[[ EXERCISE MATERIALS, beginning ]]

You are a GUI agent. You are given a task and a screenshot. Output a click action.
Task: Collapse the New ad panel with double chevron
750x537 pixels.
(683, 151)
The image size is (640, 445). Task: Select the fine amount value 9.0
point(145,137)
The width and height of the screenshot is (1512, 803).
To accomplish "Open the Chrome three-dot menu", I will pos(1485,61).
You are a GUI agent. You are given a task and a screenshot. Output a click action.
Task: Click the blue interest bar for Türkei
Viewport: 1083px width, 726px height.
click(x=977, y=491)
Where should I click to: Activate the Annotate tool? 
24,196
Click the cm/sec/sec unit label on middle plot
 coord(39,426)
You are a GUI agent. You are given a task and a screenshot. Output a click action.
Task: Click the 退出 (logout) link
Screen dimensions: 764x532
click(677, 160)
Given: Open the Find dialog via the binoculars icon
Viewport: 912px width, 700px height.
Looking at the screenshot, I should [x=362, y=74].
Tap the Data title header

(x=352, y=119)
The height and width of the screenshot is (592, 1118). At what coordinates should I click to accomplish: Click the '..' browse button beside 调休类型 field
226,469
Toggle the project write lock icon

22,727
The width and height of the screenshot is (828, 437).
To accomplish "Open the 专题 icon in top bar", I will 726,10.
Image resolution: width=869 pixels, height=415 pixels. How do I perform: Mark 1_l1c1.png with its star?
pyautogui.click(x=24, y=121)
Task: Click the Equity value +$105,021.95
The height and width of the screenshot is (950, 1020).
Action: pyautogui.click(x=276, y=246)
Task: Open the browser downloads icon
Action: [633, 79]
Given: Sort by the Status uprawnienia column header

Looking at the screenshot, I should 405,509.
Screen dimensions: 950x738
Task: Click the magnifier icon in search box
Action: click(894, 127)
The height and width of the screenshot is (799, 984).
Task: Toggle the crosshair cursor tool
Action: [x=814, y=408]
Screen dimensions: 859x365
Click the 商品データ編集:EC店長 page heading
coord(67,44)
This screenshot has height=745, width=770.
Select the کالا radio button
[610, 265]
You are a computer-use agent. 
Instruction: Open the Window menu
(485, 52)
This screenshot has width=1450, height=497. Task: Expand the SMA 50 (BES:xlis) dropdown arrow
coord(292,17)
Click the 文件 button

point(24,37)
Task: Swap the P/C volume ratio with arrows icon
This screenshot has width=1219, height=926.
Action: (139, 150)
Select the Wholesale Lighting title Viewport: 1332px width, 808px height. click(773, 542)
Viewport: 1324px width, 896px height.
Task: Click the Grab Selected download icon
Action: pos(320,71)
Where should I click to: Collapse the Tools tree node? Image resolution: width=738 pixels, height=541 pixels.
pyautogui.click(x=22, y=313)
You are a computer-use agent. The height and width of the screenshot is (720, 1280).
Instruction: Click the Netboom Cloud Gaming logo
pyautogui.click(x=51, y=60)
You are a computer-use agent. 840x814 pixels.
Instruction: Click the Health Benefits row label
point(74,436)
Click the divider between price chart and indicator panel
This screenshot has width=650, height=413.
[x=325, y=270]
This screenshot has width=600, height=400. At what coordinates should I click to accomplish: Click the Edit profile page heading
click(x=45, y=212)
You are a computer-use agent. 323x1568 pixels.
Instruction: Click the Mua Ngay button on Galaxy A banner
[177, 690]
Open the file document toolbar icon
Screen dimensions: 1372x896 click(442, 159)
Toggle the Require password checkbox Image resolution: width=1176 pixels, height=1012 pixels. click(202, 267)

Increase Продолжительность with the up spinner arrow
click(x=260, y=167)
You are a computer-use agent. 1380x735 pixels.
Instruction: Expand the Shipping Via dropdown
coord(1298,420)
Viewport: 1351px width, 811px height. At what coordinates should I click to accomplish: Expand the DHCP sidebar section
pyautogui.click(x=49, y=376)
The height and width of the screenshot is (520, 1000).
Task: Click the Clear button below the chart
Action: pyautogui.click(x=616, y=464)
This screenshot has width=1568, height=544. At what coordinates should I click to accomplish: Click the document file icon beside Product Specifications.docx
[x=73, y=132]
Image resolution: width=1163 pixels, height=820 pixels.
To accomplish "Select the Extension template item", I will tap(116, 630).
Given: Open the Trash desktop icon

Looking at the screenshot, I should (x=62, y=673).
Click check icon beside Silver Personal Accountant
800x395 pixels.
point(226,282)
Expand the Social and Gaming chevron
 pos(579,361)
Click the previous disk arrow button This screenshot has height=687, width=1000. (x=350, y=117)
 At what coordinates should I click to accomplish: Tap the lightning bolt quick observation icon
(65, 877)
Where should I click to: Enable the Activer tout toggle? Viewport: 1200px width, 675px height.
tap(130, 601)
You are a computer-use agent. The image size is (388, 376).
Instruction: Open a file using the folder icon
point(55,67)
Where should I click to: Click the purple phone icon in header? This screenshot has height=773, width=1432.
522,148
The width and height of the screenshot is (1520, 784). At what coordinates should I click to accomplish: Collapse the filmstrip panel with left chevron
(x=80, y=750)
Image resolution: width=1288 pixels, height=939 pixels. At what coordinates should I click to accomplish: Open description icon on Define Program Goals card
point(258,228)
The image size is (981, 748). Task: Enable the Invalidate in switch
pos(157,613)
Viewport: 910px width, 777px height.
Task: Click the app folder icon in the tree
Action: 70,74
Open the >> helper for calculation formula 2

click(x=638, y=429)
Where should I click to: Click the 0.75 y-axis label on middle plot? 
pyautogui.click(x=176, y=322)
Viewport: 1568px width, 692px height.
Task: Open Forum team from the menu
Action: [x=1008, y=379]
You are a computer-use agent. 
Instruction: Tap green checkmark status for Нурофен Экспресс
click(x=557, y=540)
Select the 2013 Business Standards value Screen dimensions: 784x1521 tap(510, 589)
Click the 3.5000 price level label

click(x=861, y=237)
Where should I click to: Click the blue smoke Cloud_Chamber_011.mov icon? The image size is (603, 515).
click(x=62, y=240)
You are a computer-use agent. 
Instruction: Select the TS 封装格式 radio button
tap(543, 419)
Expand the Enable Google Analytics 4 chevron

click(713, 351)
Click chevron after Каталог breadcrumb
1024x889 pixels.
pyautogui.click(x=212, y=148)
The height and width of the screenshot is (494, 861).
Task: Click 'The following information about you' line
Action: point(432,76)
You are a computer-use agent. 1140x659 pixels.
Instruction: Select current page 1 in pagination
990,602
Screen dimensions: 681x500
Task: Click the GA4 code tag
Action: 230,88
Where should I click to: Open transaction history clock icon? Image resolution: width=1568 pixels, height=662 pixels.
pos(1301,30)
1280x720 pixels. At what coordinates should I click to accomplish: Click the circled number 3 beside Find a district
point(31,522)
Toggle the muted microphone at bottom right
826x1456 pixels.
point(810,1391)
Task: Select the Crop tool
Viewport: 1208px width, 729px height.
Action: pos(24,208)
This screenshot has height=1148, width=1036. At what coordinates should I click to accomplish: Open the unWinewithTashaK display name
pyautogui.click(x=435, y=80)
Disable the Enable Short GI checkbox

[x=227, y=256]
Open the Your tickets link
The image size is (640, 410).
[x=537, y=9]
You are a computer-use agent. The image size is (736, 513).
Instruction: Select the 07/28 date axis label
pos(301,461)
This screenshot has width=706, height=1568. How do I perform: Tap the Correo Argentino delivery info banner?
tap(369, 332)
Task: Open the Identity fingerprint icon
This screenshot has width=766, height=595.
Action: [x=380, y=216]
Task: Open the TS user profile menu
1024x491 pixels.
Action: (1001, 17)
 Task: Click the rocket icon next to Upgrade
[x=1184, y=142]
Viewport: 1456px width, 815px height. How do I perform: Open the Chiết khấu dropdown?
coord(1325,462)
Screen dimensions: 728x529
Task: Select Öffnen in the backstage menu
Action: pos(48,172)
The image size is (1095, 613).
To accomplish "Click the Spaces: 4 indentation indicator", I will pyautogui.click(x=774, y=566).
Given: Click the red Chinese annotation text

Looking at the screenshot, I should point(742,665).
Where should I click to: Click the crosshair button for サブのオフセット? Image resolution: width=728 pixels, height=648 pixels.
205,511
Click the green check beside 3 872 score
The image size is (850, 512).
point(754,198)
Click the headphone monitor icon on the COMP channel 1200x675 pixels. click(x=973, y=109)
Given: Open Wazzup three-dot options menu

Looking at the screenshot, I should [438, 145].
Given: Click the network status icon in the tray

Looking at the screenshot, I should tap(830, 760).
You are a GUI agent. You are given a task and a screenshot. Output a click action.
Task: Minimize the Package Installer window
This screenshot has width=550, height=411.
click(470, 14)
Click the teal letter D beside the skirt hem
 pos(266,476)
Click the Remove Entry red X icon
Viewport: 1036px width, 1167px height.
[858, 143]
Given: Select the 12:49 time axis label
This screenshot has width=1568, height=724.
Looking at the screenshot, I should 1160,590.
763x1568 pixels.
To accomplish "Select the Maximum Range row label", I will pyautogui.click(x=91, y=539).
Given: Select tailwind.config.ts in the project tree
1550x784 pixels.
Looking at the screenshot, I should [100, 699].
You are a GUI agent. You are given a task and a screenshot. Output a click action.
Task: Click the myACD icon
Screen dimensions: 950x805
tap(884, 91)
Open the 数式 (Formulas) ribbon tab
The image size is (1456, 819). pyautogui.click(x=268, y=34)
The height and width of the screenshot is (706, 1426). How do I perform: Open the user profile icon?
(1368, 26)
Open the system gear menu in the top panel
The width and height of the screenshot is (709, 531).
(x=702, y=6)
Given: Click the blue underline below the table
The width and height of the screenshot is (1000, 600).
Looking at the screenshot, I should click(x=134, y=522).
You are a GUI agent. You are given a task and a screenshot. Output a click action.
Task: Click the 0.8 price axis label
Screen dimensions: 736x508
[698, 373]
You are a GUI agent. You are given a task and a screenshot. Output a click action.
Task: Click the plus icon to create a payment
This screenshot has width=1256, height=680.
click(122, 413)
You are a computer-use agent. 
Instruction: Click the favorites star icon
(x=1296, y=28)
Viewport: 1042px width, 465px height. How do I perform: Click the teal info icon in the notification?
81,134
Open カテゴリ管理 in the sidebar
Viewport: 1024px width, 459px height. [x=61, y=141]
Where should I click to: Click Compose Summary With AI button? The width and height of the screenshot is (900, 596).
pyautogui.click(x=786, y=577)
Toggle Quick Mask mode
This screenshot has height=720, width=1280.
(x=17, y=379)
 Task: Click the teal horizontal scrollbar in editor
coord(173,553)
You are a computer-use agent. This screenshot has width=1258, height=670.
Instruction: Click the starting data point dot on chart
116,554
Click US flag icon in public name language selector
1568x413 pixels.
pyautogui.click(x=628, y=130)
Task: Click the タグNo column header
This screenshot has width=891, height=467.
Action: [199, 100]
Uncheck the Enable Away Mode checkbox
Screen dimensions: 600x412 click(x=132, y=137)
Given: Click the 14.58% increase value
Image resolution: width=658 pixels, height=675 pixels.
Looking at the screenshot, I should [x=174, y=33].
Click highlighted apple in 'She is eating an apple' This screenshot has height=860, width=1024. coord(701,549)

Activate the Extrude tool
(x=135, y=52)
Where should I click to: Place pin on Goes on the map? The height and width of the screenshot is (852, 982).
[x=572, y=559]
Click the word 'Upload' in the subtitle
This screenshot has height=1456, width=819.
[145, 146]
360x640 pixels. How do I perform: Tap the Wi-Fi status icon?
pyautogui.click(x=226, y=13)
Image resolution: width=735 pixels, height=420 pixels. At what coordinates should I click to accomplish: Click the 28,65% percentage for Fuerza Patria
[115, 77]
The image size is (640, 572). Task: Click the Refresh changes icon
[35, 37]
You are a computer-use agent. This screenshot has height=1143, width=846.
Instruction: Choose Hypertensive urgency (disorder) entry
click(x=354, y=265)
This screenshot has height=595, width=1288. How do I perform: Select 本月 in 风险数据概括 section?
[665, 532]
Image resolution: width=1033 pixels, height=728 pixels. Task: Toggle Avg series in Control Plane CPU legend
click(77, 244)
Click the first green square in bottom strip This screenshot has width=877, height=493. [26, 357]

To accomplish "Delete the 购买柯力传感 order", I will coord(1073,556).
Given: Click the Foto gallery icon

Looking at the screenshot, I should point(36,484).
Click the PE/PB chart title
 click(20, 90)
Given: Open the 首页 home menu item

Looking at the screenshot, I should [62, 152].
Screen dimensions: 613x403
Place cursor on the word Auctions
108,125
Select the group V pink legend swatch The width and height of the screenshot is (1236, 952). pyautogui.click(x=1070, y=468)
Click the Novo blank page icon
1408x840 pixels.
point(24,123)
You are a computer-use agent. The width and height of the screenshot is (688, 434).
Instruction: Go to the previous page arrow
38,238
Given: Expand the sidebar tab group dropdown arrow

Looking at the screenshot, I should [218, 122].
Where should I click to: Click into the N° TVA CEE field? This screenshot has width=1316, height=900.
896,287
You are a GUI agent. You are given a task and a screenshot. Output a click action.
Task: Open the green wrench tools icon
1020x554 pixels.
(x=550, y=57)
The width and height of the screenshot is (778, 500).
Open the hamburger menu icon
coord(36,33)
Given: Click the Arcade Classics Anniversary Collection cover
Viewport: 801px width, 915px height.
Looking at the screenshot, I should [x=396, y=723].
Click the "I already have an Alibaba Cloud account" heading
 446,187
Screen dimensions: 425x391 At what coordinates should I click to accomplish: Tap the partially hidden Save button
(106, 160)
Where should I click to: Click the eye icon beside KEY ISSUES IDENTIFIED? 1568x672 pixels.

[[ EXERCISE MATERIALS, end ]]

» **WHAT YOU HAVE TO DO**: A single number is the whole answer: please count how many lines of the records above include the string "indicator".

» **RESPONSE**: 2